- About this exercise: Whatever the records contain, reproduce all of them exactly.

- Items from a data source:
· · · · ·
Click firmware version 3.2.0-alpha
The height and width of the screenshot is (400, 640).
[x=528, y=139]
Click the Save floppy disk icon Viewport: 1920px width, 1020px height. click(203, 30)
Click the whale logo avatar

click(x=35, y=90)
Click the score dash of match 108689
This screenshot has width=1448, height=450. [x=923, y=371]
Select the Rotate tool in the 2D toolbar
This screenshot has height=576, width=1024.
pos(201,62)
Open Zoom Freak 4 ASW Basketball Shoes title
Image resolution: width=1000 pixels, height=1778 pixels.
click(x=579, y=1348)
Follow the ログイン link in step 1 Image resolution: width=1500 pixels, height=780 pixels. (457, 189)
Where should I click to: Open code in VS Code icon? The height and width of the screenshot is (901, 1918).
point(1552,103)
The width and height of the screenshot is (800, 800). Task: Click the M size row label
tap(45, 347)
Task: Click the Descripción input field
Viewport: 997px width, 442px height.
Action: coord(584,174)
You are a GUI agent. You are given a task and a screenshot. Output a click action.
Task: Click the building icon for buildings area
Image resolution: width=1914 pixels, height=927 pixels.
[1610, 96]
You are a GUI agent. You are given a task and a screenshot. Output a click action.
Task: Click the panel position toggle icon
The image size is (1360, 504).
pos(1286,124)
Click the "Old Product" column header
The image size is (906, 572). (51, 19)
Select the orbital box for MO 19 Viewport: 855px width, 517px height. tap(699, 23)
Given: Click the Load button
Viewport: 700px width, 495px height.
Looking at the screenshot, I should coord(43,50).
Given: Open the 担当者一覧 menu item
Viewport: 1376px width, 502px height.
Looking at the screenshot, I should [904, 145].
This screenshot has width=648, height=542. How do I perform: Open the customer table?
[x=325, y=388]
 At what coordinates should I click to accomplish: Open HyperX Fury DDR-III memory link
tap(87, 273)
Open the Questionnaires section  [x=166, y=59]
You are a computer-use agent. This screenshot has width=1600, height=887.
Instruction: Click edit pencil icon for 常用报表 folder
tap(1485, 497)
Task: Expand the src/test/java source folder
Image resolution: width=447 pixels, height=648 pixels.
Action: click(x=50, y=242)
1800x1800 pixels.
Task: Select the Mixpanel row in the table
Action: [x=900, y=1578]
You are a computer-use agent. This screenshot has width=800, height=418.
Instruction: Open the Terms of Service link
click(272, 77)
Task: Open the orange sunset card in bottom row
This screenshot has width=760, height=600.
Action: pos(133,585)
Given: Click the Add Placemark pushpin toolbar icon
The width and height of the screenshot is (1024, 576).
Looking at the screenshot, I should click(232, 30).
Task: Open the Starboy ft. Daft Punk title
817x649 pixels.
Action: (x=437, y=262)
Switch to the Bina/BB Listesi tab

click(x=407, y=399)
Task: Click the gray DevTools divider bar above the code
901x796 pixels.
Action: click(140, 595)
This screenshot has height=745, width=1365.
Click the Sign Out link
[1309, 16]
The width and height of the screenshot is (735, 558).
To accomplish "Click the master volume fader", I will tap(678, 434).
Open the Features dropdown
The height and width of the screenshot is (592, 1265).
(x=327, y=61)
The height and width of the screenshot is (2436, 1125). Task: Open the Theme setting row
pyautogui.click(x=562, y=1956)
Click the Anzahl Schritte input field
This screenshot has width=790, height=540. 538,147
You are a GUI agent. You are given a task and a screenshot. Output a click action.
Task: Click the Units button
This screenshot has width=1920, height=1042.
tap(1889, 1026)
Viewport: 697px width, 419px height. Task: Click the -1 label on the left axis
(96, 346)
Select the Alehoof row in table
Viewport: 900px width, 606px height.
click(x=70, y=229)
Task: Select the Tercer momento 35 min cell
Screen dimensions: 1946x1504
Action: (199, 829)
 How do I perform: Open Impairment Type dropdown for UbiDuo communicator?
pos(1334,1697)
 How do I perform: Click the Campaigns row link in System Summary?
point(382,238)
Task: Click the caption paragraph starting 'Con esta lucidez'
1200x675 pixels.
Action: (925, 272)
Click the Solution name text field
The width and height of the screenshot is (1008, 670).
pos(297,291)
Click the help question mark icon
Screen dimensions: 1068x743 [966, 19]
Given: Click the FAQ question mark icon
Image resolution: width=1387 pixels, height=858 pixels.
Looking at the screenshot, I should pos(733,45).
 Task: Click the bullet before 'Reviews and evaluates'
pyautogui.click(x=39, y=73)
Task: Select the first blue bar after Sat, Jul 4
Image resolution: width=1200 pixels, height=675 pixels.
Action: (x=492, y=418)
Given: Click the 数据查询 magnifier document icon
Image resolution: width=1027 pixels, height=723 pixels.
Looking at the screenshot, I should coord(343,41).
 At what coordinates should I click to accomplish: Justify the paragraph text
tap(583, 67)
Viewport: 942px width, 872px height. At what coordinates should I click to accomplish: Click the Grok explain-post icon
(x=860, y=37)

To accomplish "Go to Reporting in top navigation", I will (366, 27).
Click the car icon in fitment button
· · · · ·
- Task solution:
Click firmware version 3.2.0-alpha
The height and width of the screenshot is (400, 640).
[x=528, y=139]
Click the Save floppy disk icon Viewport: 1920px width, 1020px height. click(203, 30)
Click the whale logo avatar

click(x=35, y=90)
Click the score dash of match 108689
This screenshot has width=1448, height=450. [x=923, y=371]
Select the Rotate tool in the 2D toolbar
This screenshot has height=576, width=1024.
pos(201,62)
Open Zoom Freak 4 ASW Basketball Shoes title
Image resolution: width=1000 pixels, height=1778 pixels.
click(x=579, y=1348)
Follow the ログイン link in step 1 Image resolution: width=1500 pixels, height=780 pixels. (457, 189)
Where should I click to: Open code in VS Code icon? The height and width of the screenshot is (901, 1918).
point(1552,103)
The width and height of the screenshot is (800, 800). Task: Click the M size row label
tap(45, 347)
Task: Click the Descripción input field
Viewport: 997px width, 442px height.
Action: coord(584,174)
You are a GUI agent. You are given a task and a screenshot. Output a click action.
Task: Click the building icon for buildings area
Image resolution: width=1914 pixels, height=927 pixels.
[1610, 96]
You are a GUI agent. You are given a task and a screenshot. Output a click action.
Task: Click the panel position toggle icon
The image size is (1360, 504).
pos(1286,124)
Click the "Old Product" column header
The image size is (906, 572). (51, 19)
Select the orbital box for MO 19 Viewport: 855px width, 517px height. tap(699, 23)
Given: Click the Load button
Viewport: 700px width, 495px height.
Looking at the screenshot, I should coord(43,50).
Given: Open the 担当者一覧 menu item
Viewport: 1376px width, 502px height.
Looking at the screenshot, I should [904, 145].
This screenshot has width=648, height=542. How do I perform: Open the customer table?
[x=325, y=388]
 At what coordinates should I click to accomplish: Open HyperX Fury DDR-III memory link
tap(87, 273)
Open the Questionnaires section  [x=166, y=59]
You are a computer-use agent. This screenshot has width=1600, height=887.
Instruction: Click edit pencil icon for 常用报表 folder
tap(1485, 497)
Task: Expand the src/test/java source folder
Image resolution: width=447 pixels, height=648 pixels.
Action: click(x=50, y=242)
1800x1800 pixels.
Task: Select the Mixpanel row in the table
Action: [x=900, y=1578]
You are a computer-use agent. This screenshot has width=800, height=418.
Instruction: Open the Terms of Service link
click(272, 77)
Task: Open the orange sunset card in bottom row
This screenshot has width=760, height=600.
Action: pos(133,585)
Given: Click the Add Placemark pushpin toolbar icon
The width and height of the screenshot is (1024, 576).
Looking at the screenshot, I should click(232, 30).
Task: Open the Starboy ft. Daft Punk title
817x649 pixels.
Action: (x=437, y=262)
Switch to the Bina/BB Listesi tab

click(x=407, y=399)
Task: Click the gray DevTools divider bar above the code
901x796 pixels.
Action: click(140, 595)
This screenshot has height=745, width=1365.
Click the Sign Out link
[1309, 16]
The width and height of the screenshot is (735, 558).
To accomplish "Click the master volume fader", I will tap(678, 434).
Open the Features dropdown
The height and width of the screenshot is (592, 1265).
(x=327, y=61)
The height and width of the screenshot is (2436, 1125). Task: Open the Theme setting row
pyautogui.click(x=562, y=1956)
Click the Anzahl Schritte input field
This screenshot has width=790, height=540. 538,147
You are a GUI agent. You are given a task and a screenshot. Output a click action.
Task: Click the Units button
This screenshot has width=1920, height=1042.
tap(1889, 1026)
Viewport: 697px width, 419px height. Task: Click the -1 label on the left axis
(96, 346)
Select the Alehoof row in table
Viewport: 900px width, 606px height.
click(x=70, y=229)
Task: Select the Tercer momento 35 min cell
Screen dimensions: 1946x1504
Action: (199, 829)
 How do I perform: Open Impairment Type dropdown for UbiDuo communicator?
pos(1334,1697)
 How do I perform: Click the Campaigns row link in System Summary?
point(382,238)
Task: Click the caption paragraph starting 'Con esta lucidez'
1200x675 pixels.
Action: (925, 272)
Click the Solution name text field
The width and height of the screenshot is (1008, 670).
pos(297,291)
Click the help question mark icon
Screen dimensions: 1068x743 [966, 19]
Given: Click the FAQ question mark icon
Image resolution: width=1387 pixels, height=858 pixels.
Looking at the screenshot, I should pos(733,45).
 Task: Click the bullet before 'Reviews and evaluates'
pyautogui.click(x=39, y=73)
Task: Select the first blue bar after Sat, Jul 4
Image resolution: width=1200 pixels, height=675 pixels.
Action: (x=492, y=418)
Given: Click the 数据查询 magnifier document icon
Image resolution: width=1027 pixels, height=723 pixels.
Looking at the screenshot, I should coord(343,41).
 At what coordinates should I click to accomplish: Justify the paragraph text
tap(583, 67)
Viewport: 942px width, 872px height. At what coordinates should I click to accomplish: Click the Grok explain-post icon
(x=860, y=37)

To accomplish "Go to Reporting in top navigation", I will (366, 27).
Click the car icon in fitment button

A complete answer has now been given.